What to do:
In the listing below, output the lines from the one containing "Click the 'Forgot" through the one containing "The height and width of the screenshot is (1029, 1296).", both included, as a JSON list of strings with one string per line. Omit blank lines.

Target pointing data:
** Start **

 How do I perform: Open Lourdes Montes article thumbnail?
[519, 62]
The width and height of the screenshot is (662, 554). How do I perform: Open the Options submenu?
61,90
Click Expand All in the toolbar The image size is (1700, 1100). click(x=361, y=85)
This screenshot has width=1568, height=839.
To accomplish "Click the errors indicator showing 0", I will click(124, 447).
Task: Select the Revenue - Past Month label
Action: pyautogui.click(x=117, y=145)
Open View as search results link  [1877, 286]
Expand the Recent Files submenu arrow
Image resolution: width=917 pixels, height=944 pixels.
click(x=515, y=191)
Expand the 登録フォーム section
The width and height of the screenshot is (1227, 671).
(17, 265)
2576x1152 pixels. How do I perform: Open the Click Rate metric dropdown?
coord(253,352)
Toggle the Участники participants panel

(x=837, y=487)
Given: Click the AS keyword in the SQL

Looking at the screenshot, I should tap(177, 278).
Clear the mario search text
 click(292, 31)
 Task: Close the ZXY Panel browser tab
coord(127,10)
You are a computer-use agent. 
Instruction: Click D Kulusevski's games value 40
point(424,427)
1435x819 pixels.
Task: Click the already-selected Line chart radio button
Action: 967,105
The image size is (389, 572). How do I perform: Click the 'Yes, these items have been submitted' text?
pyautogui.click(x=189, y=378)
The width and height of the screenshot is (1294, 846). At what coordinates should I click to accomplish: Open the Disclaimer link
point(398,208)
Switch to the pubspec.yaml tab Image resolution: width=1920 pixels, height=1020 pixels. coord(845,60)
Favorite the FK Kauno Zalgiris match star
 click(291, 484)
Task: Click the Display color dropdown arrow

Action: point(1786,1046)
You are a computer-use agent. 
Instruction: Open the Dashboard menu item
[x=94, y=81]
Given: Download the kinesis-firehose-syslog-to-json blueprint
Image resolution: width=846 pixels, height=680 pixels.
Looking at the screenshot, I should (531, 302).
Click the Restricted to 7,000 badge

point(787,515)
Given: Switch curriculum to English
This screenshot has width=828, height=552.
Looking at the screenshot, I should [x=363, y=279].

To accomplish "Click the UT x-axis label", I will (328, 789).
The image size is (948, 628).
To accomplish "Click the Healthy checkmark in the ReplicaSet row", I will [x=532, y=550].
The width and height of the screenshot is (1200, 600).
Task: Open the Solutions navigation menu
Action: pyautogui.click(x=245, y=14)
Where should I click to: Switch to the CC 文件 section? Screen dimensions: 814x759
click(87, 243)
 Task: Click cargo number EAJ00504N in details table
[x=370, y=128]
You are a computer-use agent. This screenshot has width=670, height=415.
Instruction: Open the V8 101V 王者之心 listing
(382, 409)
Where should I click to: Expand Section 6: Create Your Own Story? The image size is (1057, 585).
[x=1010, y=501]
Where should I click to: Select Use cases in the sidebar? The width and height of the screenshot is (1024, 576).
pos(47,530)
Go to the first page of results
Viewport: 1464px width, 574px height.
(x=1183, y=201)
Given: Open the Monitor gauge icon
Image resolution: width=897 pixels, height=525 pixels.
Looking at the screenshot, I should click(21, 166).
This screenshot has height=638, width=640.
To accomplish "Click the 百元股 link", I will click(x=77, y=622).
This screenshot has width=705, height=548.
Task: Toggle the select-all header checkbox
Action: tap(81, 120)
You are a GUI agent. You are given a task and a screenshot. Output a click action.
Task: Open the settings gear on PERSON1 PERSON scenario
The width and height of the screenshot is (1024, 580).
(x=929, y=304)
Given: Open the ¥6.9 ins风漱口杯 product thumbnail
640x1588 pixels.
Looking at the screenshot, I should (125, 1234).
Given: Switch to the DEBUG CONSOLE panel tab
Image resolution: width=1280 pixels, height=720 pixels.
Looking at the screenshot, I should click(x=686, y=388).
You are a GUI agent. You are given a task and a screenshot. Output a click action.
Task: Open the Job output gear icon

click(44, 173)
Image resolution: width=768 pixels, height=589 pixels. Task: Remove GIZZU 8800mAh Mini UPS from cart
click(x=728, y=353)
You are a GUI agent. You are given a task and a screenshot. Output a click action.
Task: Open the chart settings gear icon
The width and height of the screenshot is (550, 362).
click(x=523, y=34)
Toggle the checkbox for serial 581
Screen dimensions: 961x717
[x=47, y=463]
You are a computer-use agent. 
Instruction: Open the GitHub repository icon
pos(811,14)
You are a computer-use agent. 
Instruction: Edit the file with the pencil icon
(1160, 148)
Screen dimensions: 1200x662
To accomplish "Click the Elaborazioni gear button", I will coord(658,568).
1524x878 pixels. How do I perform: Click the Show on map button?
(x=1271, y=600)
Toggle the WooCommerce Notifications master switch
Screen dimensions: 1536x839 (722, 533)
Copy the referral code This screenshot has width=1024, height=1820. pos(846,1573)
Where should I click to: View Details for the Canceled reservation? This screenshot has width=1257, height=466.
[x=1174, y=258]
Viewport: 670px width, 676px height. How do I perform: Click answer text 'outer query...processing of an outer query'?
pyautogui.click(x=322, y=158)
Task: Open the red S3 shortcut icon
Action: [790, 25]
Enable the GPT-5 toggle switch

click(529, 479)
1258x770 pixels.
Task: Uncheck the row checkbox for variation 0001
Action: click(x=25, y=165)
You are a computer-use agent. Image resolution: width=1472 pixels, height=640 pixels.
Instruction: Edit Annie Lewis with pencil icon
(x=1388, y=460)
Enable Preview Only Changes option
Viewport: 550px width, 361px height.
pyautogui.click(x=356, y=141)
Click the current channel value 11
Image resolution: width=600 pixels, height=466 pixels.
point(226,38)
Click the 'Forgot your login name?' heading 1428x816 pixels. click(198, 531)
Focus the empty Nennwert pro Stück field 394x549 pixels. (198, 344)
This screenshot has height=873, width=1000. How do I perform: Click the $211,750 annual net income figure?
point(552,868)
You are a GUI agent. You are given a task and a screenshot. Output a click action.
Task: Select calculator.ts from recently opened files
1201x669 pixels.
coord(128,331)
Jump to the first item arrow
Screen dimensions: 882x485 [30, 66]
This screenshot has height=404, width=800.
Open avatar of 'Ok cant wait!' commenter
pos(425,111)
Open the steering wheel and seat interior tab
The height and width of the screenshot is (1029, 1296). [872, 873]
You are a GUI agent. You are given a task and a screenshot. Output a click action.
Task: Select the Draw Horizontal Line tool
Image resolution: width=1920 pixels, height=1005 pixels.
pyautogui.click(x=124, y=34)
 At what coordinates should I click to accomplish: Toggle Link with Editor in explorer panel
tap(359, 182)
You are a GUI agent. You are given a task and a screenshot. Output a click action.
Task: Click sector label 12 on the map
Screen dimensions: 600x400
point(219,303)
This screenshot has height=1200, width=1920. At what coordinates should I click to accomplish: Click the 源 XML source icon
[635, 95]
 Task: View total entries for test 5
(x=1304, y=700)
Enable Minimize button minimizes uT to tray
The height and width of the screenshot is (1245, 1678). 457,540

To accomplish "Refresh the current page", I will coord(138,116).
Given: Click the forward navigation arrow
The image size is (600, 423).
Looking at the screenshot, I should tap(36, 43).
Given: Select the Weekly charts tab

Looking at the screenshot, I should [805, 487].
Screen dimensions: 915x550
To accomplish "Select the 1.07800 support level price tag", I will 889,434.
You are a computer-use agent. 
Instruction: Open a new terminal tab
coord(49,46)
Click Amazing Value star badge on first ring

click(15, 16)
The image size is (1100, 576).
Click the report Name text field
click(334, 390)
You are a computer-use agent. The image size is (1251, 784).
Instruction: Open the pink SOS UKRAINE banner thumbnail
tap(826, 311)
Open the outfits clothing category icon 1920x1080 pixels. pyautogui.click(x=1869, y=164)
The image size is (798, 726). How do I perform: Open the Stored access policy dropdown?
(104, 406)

** End **

Solution:
[
  "Click the 'Forgot your login name?' heading 1428x816 pixels. click(198, 531)",
  "Focus the empty Nennwert pro Stück field 394x549 pixels. (198, 344)",
  "This screenshot has height=873, width=1000. How do I perform: Click the $211,750 annual net income figure?",
  "point(552,868)",
  "You are a GUI agent. You are given a task and a screenshot. Output a click action.",
  "Task: Select calculator.ts from recently opened files",
  "1201x669 pixels.",
  "coord(128,331)",
  "Jump to the first item arrow",
  "Screen dimensions: 882x485 [30, 66]",
  "This screenshot has height=404, width=800.",
  "Open avatar of 'Ok cant wait!' commenter",
  "pos(425,111)",
  "Open the steering wheel and seat interior tab",
  "The height and width of the screenshot is (1029, 1296). [872, 873]"
]